The Antiquities Act of 1906

The Antiquities Act authorizes the President of the United States to “declare by public proclamation historic landmarks, historic and prehistoric structures, and other objects of historic or scientific interest that are situated upon the lands owned or controlled by the Government of the United States to be national monuments and may reserve as a part thereof parcels of land, the limits of which in all cases shall be confined to the smallest area compatible with proper care and management of the objects to be protected”. It also allows for such antiquities located on private land to be relinquished to the United States government.

The line “confined to the smallest area compatible with proper care and management of the objects to be protected” has been used to try and reduce the size of national monuments. This ill-defined “gray” area is what leads the Act to be criticized, often because of ignorance related to the size of the west. Large areas are necessary to provide proper protection, especially when protecting ecological features and wildlife.

 The Antiquities Act is in place for creating and expanding monuments of antiquity. No where does it allow for the reduction or removal of already created monuments. 


See a full list of the National Monuments created by use of the Antiquities Act. Many of these have since become National Parks.


The Organic Act of 1916

The National Park Service Organic Act was passed on 25 August 1916, creating the National Park Service under the Department of the Interior. The first and one of the best directors was Stephen T. Mather.


The Migratory Bird Treaty Act of 1918


The Wilderness Act of 1964

To establish a National Wilderness Preservation System for the permanent good of the whole people, and for other purposes.

The Wilderness Act of 1964 (16 U.S.C. 1131-1136)

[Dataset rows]
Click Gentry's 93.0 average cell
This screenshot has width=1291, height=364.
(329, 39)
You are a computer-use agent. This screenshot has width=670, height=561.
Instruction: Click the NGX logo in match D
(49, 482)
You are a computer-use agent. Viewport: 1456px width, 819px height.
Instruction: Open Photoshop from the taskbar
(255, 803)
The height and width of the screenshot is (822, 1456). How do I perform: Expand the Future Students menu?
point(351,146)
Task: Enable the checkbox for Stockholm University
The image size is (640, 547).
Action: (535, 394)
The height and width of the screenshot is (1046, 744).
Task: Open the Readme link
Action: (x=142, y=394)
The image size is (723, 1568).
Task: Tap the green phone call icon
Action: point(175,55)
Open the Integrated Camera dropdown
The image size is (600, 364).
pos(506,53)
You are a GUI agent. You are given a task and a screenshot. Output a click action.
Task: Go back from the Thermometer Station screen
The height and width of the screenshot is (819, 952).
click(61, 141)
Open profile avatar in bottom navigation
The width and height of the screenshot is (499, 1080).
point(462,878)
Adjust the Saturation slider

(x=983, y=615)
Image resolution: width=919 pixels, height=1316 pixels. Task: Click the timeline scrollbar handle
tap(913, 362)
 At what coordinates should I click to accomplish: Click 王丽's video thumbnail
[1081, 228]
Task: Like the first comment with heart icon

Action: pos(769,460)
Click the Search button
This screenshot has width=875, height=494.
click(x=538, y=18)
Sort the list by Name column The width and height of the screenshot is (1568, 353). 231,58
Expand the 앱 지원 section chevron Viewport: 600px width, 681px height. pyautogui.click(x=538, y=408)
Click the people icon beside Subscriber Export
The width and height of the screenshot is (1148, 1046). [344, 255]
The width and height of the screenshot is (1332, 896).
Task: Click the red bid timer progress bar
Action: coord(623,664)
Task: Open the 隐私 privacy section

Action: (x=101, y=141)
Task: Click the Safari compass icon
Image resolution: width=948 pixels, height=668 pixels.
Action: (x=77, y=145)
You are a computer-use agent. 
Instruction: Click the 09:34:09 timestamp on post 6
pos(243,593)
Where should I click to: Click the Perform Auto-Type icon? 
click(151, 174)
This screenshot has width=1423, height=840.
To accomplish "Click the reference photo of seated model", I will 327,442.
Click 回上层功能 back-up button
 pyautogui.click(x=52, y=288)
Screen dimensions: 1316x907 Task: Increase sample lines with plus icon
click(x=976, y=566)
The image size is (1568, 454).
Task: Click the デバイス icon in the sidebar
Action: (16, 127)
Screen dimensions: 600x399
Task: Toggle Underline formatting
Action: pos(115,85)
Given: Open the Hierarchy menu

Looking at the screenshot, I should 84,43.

What is needed
According to the conservation laws passage, on what date was the National Park Service Organic Act passed? Rely only on the conservation laws passage to answer.

Output of the task
25 August 1916